**TASK REQUIREMENTS**
In the listing below, find the line containing "name above the". Write out that line and every line after it to the end, exactly and only those.

*** Opening MATERIAL FOR THIS EXERCISE ***

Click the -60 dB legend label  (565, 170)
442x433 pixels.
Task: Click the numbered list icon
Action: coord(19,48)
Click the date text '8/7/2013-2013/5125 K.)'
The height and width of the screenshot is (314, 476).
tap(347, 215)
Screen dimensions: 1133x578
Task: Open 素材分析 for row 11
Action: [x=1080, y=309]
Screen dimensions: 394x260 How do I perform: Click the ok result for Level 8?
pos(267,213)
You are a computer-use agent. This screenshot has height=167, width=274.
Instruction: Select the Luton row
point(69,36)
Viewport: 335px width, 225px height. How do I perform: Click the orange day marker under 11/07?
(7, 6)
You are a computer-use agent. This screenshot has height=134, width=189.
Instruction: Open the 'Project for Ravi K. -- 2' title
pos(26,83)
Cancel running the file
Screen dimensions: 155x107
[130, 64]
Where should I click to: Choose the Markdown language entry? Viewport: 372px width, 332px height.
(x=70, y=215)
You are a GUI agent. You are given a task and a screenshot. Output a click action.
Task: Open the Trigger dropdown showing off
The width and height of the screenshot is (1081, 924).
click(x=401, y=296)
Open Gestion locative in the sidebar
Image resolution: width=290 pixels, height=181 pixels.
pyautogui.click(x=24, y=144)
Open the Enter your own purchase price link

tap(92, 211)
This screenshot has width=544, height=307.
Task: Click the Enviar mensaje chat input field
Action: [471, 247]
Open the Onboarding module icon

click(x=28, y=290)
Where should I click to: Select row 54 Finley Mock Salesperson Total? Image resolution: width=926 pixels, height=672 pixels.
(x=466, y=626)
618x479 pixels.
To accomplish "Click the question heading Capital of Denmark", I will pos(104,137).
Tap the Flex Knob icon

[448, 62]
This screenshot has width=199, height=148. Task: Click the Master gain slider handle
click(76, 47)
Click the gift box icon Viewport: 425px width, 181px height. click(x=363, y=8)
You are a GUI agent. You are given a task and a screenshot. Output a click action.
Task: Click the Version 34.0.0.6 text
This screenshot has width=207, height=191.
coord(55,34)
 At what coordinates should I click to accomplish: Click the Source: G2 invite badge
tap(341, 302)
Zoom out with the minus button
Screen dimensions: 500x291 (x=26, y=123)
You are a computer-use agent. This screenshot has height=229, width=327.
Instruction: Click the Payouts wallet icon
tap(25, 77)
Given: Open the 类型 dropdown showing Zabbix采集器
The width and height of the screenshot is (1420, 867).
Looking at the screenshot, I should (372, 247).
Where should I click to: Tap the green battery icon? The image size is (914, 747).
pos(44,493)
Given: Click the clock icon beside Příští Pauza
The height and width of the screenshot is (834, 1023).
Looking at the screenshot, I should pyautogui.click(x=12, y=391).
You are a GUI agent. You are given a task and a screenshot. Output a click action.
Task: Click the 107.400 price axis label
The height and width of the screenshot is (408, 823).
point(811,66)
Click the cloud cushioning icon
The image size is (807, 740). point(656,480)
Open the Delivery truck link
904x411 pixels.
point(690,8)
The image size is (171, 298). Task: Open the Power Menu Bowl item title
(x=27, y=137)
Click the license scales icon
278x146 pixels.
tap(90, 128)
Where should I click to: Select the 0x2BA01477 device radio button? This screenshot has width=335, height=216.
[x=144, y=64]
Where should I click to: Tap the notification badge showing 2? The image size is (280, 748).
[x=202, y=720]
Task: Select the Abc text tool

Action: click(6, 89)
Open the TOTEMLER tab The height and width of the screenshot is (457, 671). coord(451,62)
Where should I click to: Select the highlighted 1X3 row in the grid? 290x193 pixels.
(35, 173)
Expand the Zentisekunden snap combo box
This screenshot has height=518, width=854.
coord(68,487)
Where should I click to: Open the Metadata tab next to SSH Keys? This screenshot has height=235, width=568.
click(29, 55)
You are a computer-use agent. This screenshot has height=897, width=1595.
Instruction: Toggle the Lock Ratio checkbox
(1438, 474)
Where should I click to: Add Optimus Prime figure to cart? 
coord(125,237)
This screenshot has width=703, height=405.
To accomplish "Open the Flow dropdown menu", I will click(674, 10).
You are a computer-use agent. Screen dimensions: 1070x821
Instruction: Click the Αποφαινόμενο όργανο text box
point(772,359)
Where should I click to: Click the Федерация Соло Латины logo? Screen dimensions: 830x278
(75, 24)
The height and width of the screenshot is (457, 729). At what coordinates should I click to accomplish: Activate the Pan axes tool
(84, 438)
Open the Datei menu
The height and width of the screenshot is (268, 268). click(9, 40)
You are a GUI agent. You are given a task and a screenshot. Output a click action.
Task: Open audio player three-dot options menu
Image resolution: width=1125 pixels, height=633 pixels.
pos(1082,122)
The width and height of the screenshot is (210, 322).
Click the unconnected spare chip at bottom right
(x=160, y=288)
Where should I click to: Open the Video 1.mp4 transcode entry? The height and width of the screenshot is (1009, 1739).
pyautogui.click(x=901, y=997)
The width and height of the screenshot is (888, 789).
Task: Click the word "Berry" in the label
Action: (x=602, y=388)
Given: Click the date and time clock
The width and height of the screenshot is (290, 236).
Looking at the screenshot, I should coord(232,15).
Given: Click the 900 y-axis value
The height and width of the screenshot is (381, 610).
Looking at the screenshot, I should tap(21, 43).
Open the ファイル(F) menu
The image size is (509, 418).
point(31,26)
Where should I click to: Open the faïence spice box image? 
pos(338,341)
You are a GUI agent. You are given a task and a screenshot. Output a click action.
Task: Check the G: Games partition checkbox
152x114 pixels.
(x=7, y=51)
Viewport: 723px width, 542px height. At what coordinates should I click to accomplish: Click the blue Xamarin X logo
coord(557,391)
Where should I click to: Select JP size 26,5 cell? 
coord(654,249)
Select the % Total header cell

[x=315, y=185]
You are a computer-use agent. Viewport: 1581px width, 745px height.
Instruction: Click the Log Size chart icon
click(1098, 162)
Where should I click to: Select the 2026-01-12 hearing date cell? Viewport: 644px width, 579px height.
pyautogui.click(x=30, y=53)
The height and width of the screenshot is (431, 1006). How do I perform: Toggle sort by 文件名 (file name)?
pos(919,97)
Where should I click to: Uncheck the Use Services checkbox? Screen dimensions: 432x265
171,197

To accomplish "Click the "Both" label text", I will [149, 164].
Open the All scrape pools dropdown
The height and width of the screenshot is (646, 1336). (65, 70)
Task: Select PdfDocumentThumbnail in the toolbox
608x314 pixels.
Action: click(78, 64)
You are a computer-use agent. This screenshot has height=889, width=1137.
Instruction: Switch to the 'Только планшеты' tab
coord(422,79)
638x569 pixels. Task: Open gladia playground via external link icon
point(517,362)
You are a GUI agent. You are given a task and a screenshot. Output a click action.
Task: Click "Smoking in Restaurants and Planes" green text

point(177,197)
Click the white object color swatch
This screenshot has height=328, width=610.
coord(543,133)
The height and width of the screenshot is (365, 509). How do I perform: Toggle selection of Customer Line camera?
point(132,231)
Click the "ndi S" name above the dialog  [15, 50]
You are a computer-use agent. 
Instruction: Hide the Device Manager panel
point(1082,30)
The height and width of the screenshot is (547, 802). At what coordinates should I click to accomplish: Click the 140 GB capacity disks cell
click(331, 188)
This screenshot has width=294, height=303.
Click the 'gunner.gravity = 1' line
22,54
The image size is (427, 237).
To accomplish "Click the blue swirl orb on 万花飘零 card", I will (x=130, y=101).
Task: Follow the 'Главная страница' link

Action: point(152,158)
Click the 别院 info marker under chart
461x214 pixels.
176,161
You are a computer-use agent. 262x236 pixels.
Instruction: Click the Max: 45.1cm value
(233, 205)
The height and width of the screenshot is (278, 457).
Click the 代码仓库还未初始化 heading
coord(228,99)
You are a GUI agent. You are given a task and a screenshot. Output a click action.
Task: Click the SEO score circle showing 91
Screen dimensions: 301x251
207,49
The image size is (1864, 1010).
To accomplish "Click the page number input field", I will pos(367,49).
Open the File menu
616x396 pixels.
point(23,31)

*** Closing MATERIAL FOR THIS EXERCISE ***

**OUTPUT OF THE EXERCISE**
Click the "ndi S" name above the dialog  [15, 50]
You are a computer-use agent. 
Instruction: Hide the Device Manager panel
point(1082,30)
The height and width of the screenshot is (547, 802). At what coordinates should I click to accomplish: Click the 140 GB capacity disks cell
click(331, 188)
This screenshot has width=294, height=303.
Click the 'gunner.gravity = 1' line
22,54
The image size is (427, 237).
To accomplish "Click the blue swirl orb on 万花飘零 card", I will (x=130, y=101).
Task: Follow the 'Главная страница' link

Action: point(152,158)
Click the 别院 info marker under chart
461x214 pixels.
176,161
You are a computer-use agent. 262x236 pixels.
Instruction: Click the Max: 45.1cm value
(233, 205)
The height and width of the screenshot is (278, 457).
Click the 代码仓库还未初始化 heading
coord(228,99)
You are a GUI agent. You are given a task and a screenshot. Output a click action.
Task: Click the SEO score circle showing 91
Screen dimensions: 301x251
207,49
The image size is (1864, 1010).
To accomplish "Click the page number input field", I will pos(367,49).
Open the File menu
616x396 pixels.
point(23,31)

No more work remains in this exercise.